Власа сжала в кулачках край одеяла, так жалко ей стало брата Морозова…

— Последние восемьдесят лет я о нем даже не слышала, а ране говорили, что слыхали вроде как смертные, слыхать слыхали, но не вида́ли. Да ты не плачь, ягодка, ему-то сто лет что тебе годик! Не плачь, этот вьюн и не из таких передряг выбирался!

— А из каких? Расскажешь?

— Потом расскажу! А сейчас спи.

Глава тринадцатая

— По-настоящему я Живопыра.

— Оно и видно.

к/ф «Собака на сене»

Вадька приподнялся, превращаясь в слух.

— Ванька, ты слыхал?

— Да.

Иван задумчиво хмурил брови. Вой уже перешел в редкие стоны, словно кто-то сквозь зубы боль выпускает. Вон Вадька подобрался весь. Не иначе нестись собрался, спасать. Не пойми кого. Вона, уже факел мастерит, неугомонный.

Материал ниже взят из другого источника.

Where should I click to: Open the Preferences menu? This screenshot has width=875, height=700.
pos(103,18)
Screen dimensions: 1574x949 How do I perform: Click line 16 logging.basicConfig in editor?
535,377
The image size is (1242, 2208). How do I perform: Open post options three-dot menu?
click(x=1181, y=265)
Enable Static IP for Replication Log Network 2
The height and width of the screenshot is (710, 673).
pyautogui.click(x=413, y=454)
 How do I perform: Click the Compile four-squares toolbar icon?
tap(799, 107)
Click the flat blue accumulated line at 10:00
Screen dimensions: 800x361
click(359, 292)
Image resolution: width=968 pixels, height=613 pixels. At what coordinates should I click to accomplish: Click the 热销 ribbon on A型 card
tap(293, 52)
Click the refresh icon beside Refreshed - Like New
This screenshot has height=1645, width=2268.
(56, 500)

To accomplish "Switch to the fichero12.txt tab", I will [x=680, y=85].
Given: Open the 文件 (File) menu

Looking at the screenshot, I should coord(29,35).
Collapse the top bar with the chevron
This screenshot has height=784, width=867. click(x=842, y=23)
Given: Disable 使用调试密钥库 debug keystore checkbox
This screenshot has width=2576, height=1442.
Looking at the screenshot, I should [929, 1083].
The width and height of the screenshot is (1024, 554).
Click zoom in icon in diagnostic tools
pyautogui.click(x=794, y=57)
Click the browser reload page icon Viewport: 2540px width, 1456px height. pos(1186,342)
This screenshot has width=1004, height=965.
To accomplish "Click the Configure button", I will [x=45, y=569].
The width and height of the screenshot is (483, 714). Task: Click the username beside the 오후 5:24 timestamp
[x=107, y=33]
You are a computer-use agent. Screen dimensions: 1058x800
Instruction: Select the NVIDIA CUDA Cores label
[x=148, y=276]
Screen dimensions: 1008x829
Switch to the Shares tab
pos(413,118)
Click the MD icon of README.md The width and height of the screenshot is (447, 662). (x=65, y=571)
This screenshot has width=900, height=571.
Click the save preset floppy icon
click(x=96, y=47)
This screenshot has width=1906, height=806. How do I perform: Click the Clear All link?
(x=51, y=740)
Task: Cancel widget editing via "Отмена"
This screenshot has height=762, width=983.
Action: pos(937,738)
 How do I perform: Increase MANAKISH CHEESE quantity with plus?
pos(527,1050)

— Что, коли там нечисть какая? — лениво осведомился Иван. Всё равно идти придется, Вадька завсегда слово найдет. Или трусостью подначит, или к совести воззовет, или к любопытству. Вот и на сей раз тоже:

— Что, скажешь, нечисть не создание живое?

— Ага, живое. И возможно, весьма голодное. И возможно, вечерять оно предпочитает человечиной.

— У нас скатерть-самобранка есть.

— Думаешь, человечину подаст? Эта самобранка, как Славен улетел, кроме хлеба и воды, ничего не подает из яств.